The labor movement in the United States isn't doing a lot lately
and-or they get meager coverage on the fascist media channels

... what labor news there may be can be found on
Workers Independent News radio service


Los Angeles Times
Thursday 11 December 2003
Business Section / California [page C-2]

Workers, Labor Leaders Rally in Los Angeles for Union Rights
       by Nancy Cleeland [L.A. Times Staff Writer]

       Led by the Rev.
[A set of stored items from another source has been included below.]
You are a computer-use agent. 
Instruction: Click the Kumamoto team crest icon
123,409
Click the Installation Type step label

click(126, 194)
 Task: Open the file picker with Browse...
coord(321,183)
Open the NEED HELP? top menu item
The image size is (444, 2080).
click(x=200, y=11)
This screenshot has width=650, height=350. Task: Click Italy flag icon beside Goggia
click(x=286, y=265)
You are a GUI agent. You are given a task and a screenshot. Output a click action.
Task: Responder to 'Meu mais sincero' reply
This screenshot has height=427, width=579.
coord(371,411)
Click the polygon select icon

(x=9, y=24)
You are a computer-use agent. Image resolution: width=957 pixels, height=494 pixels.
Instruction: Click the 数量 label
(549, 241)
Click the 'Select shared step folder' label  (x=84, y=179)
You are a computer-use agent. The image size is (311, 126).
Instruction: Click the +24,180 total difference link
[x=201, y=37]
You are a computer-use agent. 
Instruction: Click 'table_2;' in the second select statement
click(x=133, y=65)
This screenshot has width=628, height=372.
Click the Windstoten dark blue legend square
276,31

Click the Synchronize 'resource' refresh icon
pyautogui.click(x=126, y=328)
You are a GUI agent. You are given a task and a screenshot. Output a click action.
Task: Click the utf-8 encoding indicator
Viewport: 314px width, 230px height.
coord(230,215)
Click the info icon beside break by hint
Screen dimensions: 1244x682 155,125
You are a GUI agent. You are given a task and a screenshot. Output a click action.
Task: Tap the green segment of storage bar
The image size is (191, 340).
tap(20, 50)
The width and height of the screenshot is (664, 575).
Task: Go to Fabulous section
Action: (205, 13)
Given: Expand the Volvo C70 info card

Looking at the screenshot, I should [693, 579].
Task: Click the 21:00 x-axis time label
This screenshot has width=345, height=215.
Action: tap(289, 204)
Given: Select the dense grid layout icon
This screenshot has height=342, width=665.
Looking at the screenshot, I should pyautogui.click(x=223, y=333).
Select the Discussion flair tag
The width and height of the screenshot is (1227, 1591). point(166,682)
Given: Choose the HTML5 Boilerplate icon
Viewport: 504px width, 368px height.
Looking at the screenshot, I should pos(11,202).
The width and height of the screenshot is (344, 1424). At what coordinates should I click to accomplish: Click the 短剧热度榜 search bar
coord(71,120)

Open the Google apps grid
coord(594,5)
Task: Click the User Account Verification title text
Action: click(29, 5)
Jesse Jackson and a host of political, religious and community leaders, more than 1,000 workers marched to Pershing Square in downtown Los Angeles on Wednesday for a boisterous, labor-sponsored rally — one of dozens of actions staged across the country to promote the right to organize unions.
        Marchers ranged from private security guards to newspaper reporters.
        "It's very difficult to overcome people's fear," said Richard Bergendahl, a security officer at a downtown high-rise who has been trying to organize his co-workers under the Service Employees International Union. "The bosses threaten to fire you, and if you're on marginal pay, you have to take that threat seriously."
        Also joining in the noontime event were reporters for the Chinese Daily News in Monterey Park, who have been embroiled in a two-year battle to join the Communication Workers of America.
        Union leaders, who claim federal labor laws are outdated and stacked against organized labor, hoped the events would spark a national discussion about organizing rights.
        "We want to get into a real fight for the rights of American workers to freely form unions, to restore that right, which is a fundamental human right," said Stewart Acuff, organizing director for the AFL-CIO, speaking by telephone from Atlanta, where he was among 500 union members who took over the headquarters of a law firm that specializes in fighting union drives.
        Acuff said about 20,000 workers are illegally fired each year for advocating unionization, and employers rarely are penalized for it. He also said the National Labor Relations Act, which governs union elections, had not been updated to reflect current employment trends, such as outsourcing and the use of temporary agencies.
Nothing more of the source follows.